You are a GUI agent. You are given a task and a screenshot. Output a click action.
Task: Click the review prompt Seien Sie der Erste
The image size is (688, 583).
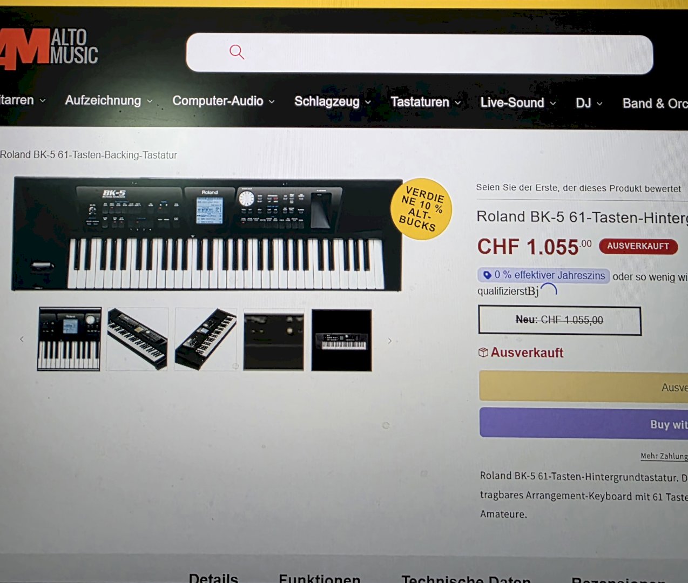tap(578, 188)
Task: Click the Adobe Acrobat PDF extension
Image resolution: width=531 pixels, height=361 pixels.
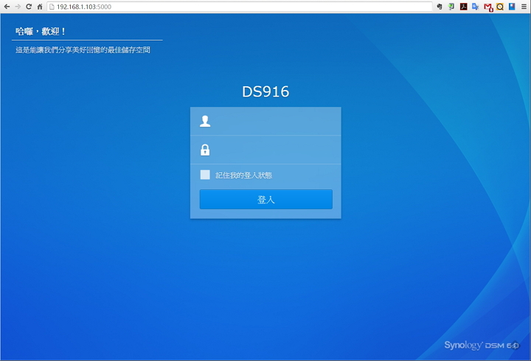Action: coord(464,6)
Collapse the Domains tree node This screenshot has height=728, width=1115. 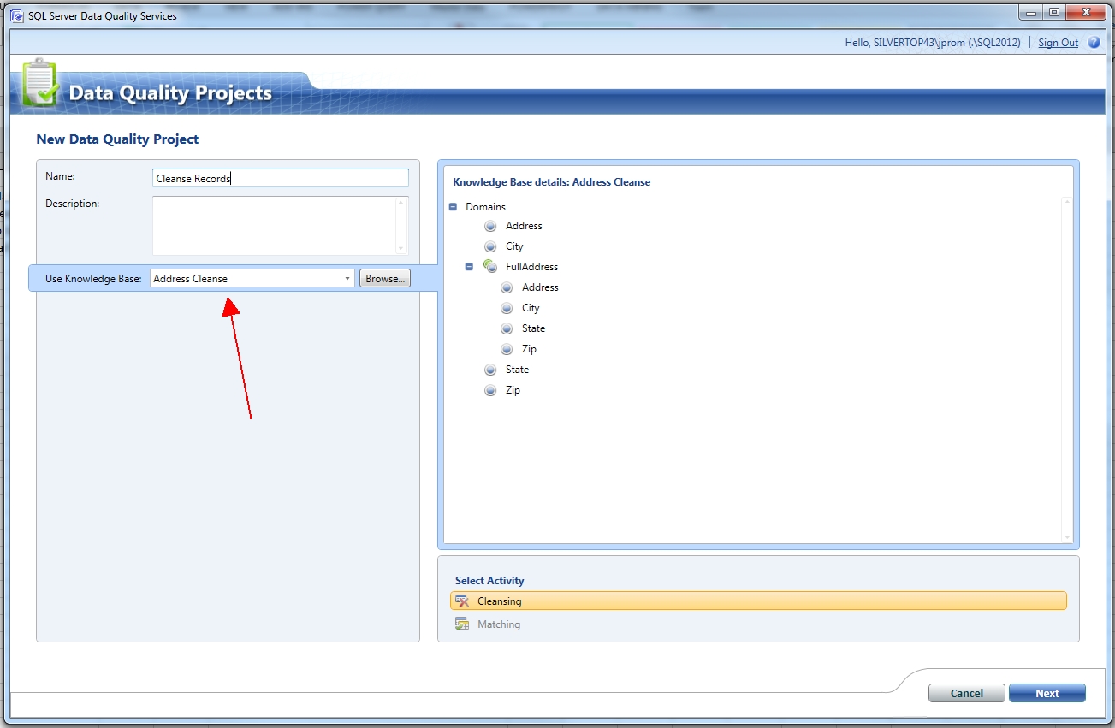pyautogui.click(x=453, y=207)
----------------
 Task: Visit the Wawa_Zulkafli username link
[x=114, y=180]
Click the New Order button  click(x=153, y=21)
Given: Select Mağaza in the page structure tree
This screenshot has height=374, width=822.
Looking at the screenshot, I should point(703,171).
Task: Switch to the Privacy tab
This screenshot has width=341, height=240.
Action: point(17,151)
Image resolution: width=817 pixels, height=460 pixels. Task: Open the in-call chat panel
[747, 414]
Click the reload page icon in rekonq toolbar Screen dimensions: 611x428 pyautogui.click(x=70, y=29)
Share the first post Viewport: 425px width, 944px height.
----------------
Can you lay out the lines of the items as a Markdown table with the columns Row and Line, starting with the line that contains "Image resolution: width=817" and going on through the line that contains "Share the first", numbering each row and leaving out any blank lines?

| Row | Line |
|---|---|
| 1 | Image resolution: width=817 pixels, height=460 pixels. Task: Open the in-call chat panel |
| 2 | [747, 414] |
| 3 | Click the reload page icon in rekonq toolbar Screen dimensions: 611x428 pyautogui.click(x=70, y=29) |
| 4 | Share the first post Viewport: 425px width, 944px height. |